LONDON: Scientists have sequenced the genome of the honey bee, which has given new insights into its African origin, the evolutionary transformation it has undergone and its capabilities of memory, language and evolving a hierarchical system.
The Honeybee Genome Sequence Consortium, which undertook the research (costing $7.6 million and starting in 2003), reports about what is describes a social revolution "encoded subtly" within a genome possessing more than 10,000 genes. The findings of the study are reported in the latest issue of the journal Nature.
While extensive studies have been done on the social structure followed by honey bees and on the hierarchical system where the queen bee is the center, surrounded by the male drones capable of reproduction and the female worker bees, which are responsible for food gathering, defense and house-keeping, there has been little knowledge on the genes that created such diverse behavior in the inhabitants in the same hive, their memory powers and the ability to use language.
A co-leader of the group that carried out the sequencing and director of the neuroscience program at the University of Illinois at Urbana-Champaign Gene Robinson says honey bees are important models to study the regulation and evolution of life in a society, especially social behavior itself.
He said honey bees are also valuable to scientists as models for research organisms. They are used in biology and biomedicine to study many diverse areas, including allergic disease, development, gerontology, neuroscience, social behavior and venom toxicology. "Because they live in intricate societies, we can view the traits that honeybees exhibit through a prism of extreme sociality."
Saurabh Sinha, professor of computer science at the University, who led a companion study on genes involved in social behavior, said the team now hopes to extrapolate the biology to humans.
George Weinstock, a leader of the consortium, said the research work has been able to identify genes that protect the bee from toxins, a useful tool in understanding the insect's sensitivities or resistances to the pesticides that some blame for the declining fortunes of bees and other U.S. plant pollinators.
The study finds that bees have many genes for detecting odors but relatively few for taste receptors or immunity. Bits of RNA appeared to show different on-off patterns whether they are in queens or workers, hinting at a mechanism for retaining social standings.
The researchers also say as the evolution happened, honeybees gained a memory power to identify where nectar sources are and an ability to communicate the relative distance and direction of these sources with a "waggle dance." The researchers describe this as symbol language yet to be related to species beyond the primates.
A group among the scientists also used genetic variations among different honeybee subspecies to determine that the Apis mellifera lineage came from Africa and not Asia, as believed earlier, and spread to Europe and Asia through migrations.
The researchers have identified a 100-million-year-old amber-encased bee. One of the co-authors of the study, Bryan Danforth, an entomologist at Cornell University, said the tiny insect may well fill in a family tree that now contains about 16,000 species.

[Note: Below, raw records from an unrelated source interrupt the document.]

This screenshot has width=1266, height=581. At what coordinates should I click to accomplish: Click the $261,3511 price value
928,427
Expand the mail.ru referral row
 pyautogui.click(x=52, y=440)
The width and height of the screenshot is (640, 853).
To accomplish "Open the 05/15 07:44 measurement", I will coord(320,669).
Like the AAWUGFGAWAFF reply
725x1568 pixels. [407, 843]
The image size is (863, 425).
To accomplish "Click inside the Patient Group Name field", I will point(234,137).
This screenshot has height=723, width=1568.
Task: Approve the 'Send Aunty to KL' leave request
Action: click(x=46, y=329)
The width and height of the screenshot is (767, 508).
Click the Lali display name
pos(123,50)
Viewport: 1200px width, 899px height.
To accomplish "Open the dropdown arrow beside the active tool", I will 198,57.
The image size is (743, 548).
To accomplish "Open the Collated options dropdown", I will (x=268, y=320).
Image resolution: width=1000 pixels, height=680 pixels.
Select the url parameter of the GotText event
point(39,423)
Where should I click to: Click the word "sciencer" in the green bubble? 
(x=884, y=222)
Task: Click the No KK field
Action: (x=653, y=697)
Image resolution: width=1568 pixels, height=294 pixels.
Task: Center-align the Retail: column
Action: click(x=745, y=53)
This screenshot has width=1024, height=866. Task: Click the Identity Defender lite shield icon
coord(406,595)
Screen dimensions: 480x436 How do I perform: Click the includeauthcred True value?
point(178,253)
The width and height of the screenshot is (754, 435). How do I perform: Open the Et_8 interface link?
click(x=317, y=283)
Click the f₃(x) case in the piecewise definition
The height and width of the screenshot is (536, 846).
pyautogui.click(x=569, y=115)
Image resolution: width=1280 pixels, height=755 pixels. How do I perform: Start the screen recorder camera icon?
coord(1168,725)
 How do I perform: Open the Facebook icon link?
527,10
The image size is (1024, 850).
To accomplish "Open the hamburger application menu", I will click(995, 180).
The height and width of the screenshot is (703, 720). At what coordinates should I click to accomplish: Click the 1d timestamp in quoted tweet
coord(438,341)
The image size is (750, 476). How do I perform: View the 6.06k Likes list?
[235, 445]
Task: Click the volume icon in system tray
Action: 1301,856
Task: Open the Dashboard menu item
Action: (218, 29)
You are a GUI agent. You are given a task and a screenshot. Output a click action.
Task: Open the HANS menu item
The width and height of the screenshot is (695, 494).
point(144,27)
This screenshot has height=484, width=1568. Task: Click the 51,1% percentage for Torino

The new genetic information gleaned from the studies may not explain outright how the bees became social animals, how they developed memory and how they came to use language, but by comparing the genome with those of the other two insects that have been sequenced -- the fruit fly and a mosquito -- there will be possible conclusions, the scientists feel.
The researchers estimate that bees have around 10,000 genes, compared with 25,000 in humans and 14,000 in mosquitoes.